This is the total opposite of "Welcome Home". It's pure angst. Non dialogue, entirely Colin's POV.

TITLE: His Hand Lies
PART: One shot
PAIRING: Ryan/Colin
RATING: PG-13
DISCLAIMER: FICTION
SUMMARY: One man looks back over his life.


His hand lies, still, on my chest. Where the long, fine fingers used to curl inward, sometimes tangling in my hair, they now lay stiff and flat, like something which has recently died. It’s an apt metaphor, and today, this morning as the cool, grey dawn creeps in through the window, I’m in a pondering mood.

Where does love go when it dies?

Is it released back into the world to find another unsuspecting, hopeful heart? Or does it simply wither and grow cold, like the hand upon my chest, never to be felt again?

I’ve never claimed to be much of a philosopher, but I’d willingly become one, if only so I could know the answer to this bitter riddle.

We fell in together like thieves almost from the very first. He enjoyed my humor. It reflected his own. We’ve always looked at life through funhouse mirrors, and it bound us from the start. Two boys who wanted to do nothing more than play at playing.

We were very nearly inseparable in those days of our youth. It garnered many an unwelcome look, but we rarely let that bother us. When a lonely man spies a kindred soul in the light of another’s eyes, nothing else seems to matter.

Oh, we had our differences. He could play, and play well, at being outgoing and friendly; the center of every conversation, the beacon to every eye. I was the reserved one, shy to the point of temerity, wanting nothing more than the polar opposites of life under the hot glare of the stage lights and complete isolation from anyone but him.

And to him, I gave the only key to my innermost self, and bade him do what he would with it. For years, decades really, he treated it like the most precious of jewels.

Who knew it would turn out to be the Hope Diamond?

He risked everything for me in those early days, when no one wanted to see beyond my less-than-glamorous trappings to the man I was beneath. It never bothered me as much as it did him. Maybe that was why he pushed so hard. Perhaps in validating me to the world, he was also validating himself.

No.

His motives were pure. If I can say nothing else, I will say that.

He pulled every string he had—and in those days, there were many—used every trick in the book, stood firm on his undeniable power as a ratings draw to pull me into his orbit so that I could be given the chance to shine. So the world could see the man he saw when he looked at me.

I’d like to say I made the most of that chance. If I was sometimes less than I could be, it is a burden that rests on my shoulders alone. If there’s one thing I can truly say, it’s that I love what I do to the point of obsession. Loving something doesn’t necessarily make you good at it, but I’d like to think I do alright.

And maybe that’s part of the reason things are the way they are. Because he could never, would never, match me in that. I’m like a laser beam, focusing my energy on my passion where his light is more diffuse, living in the moment and letting it go to find another moment just as enjoyable.

Sometimes I wish I could be that way, if only for a second, just to know what that type of freedom must feel like. But then again, I wish for a great many things.

As my confidence in myself and my abilities began to grow, his interest in the job and joy we shared began to fade. It took a very long time for anyone but me to notice, I think. He’s very good at what he does. A natural leader who can take the most mundane of situations and turn them into comedic gold simply by being who he is.

And I am a natural foil. His natural foil, following easily wherever he leads, only taking control when he hands it over, or, more rarely still, stumbles. That’s led to some of my best work, but I’d never take it up for a living. I’m too comfortable in the role of follower. If I were an animal, I think I’d probably be a chameleon, adapting to whatever changes the world outside me would bring. It’s what I do best, adapting to best suit the needs of those around me.

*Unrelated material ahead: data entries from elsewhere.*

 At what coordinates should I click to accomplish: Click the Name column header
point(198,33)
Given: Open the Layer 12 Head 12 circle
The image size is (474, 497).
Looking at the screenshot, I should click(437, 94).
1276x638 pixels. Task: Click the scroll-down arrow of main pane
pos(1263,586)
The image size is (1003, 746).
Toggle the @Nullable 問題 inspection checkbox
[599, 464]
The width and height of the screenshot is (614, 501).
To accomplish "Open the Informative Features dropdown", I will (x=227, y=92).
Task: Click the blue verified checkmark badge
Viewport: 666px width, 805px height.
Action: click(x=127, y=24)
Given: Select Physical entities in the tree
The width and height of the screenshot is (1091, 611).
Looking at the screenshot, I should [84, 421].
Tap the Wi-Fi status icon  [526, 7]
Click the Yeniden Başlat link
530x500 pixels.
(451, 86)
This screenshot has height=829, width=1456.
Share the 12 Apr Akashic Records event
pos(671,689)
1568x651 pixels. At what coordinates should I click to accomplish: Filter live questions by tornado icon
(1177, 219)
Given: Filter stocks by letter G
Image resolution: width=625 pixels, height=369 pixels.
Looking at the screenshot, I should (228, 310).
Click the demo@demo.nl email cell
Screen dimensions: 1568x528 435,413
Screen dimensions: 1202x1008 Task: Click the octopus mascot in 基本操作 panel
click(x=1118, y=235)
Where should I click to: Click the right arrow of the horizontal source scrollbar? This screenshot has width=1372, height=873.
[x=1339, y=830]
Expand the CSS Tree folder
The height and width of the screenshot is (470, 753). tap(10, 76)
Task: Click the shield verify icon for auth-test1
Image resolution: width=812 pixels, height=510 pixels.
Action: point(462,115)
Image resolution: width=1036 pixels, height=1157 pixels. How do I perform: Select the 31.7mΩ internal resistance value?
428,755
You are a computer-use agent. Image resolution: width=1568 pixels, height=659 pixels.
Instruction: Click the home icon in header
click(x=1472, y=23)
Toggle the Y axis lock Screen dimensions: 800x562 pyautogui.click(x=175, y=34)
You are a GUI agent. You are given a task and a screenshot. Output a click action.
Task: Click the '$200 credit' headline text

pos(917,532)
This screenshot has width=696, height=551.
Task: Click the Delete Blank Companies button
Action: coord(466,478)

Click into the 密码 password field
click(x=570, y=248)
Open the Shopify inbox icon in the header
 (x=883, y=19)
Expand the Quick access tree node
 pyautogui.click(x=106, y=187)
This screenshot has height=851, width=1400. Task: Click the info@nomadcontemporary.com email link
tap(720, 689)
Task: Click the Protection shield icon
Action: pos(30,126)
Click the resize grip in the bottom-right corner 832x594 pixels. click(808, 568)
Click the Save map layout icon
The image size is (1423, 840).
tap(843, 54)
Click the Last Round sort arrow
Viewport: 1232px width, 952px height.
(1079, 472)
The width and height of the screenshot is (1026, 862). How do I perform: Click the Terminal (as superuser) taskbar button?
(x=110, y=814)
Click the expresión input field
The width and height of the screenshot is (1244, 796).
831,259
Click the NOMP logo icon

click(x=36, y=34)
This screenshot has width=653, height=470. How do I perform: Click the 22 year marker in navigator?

And if nothing else, my shiny pate is always good for a guaranteed laugh or two.

We were a willing army of two, each content to play to our strengths. It made us a formidable pair, though more on the set than off.

Oh, we’d been lovers almost from the very beginning, and in that, too, we generally stuck true to type. He took me in a dirty back alley on our second meeting. I can still feel the grit of the crumbling brick against my palms as he slid in and out of me with a force that bordered on desperation. It hurt, of course it did, but it was a pain that was also a pleasure, and I never looked back or gave it too much thought.

Perhaps I should have.

He could be tender, delightfully so, and the light I saw in his eyes when he was like that I may have mistaken for love. If it was a mistake, it was mine alone, though he allowed me to follow in the footsteps of his deception, keeping his own truths locked up tight within himself.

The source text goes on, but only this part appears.